(SUPPLIED RECORDS Opens)

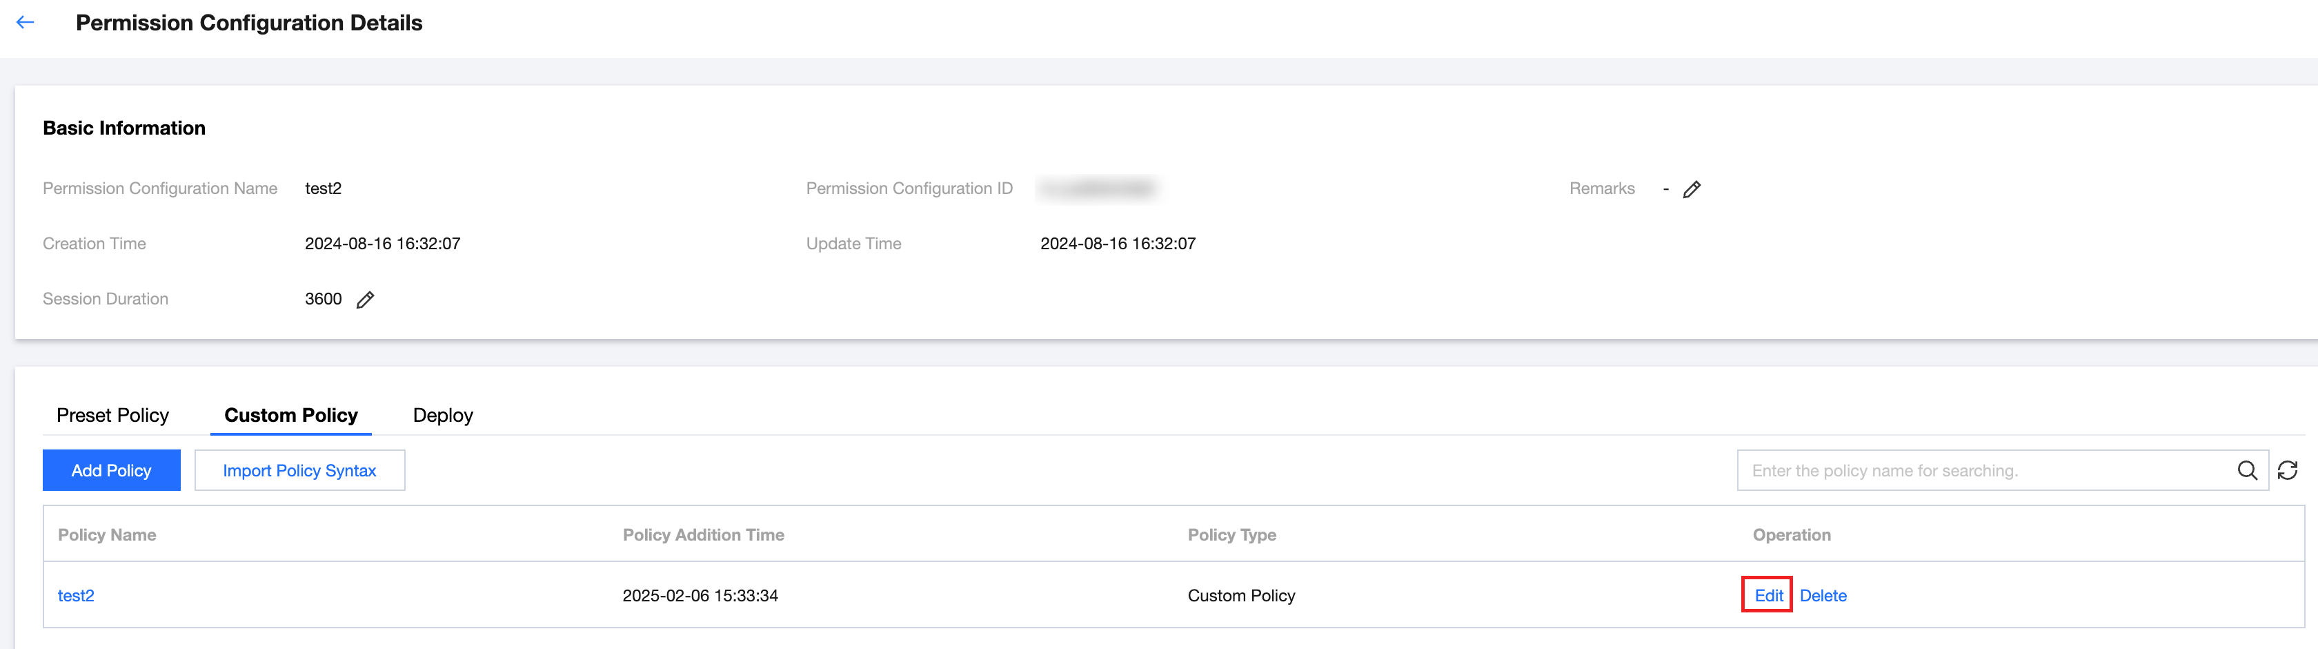Focus the policy name search field

tap(1980, 471)
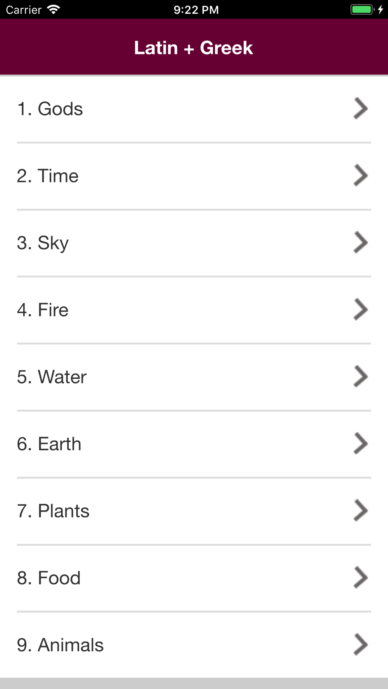
Task: Go to the 7. Plants section
Action: 194,511
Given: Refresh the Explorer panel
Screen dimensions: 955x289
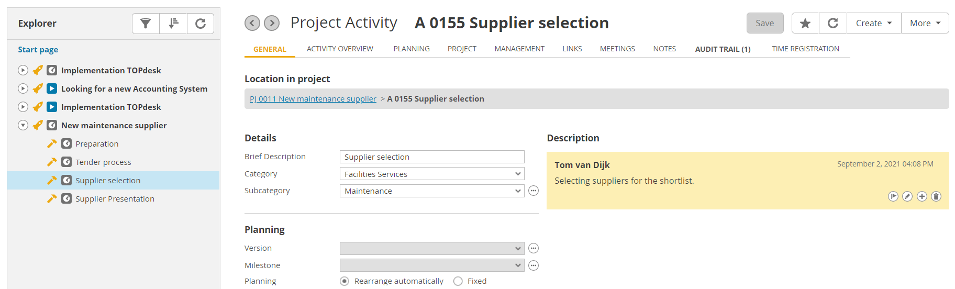Looking at the screenshot, I should coord(201,24).
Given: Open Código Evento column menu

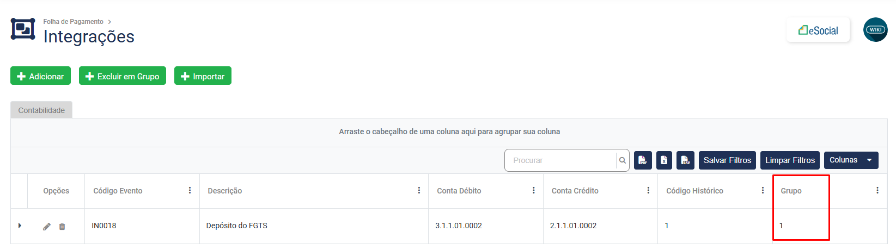Looking at the screenshot, I should point(190,190).
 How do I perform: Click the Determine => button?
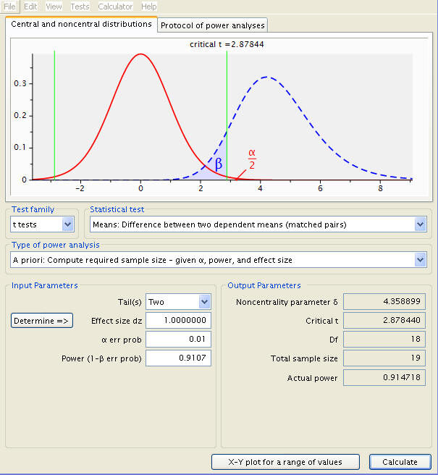tap(42, 321)
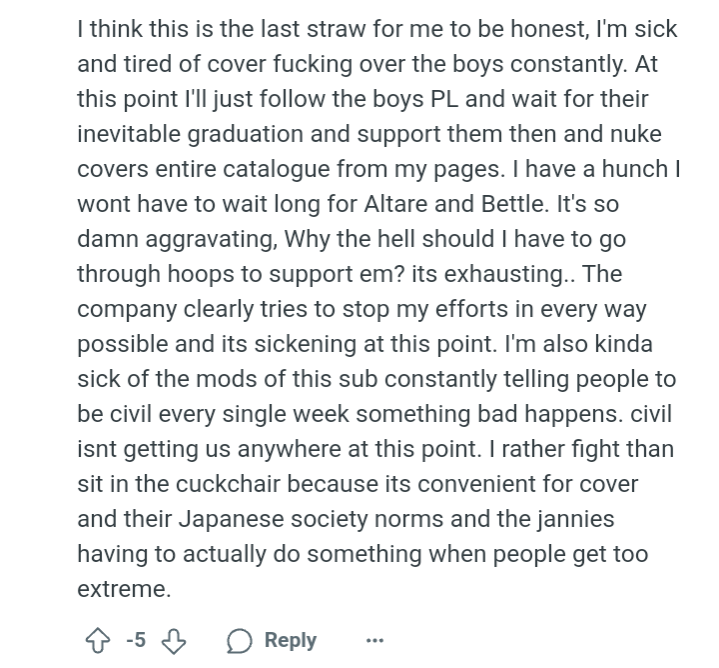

(SUPPLIED RECORDS Closes)

→ **TASK DESCRIPTION**
Reproduce nothing but the lines that run from the line containing "Screen dimensions: 955x289" through the last line of the records, inclusive. Omit the pictures.

→ **THE COMPLETED TASK**
Screen dimensions: 955x289
Looking at the screenshot, I should coord(201,24).
Given: Open Código Evento column menu

Looking at the screenshot, I should point(190,190).
 How do I perform: Click the Determine => button?
tap(42, 321)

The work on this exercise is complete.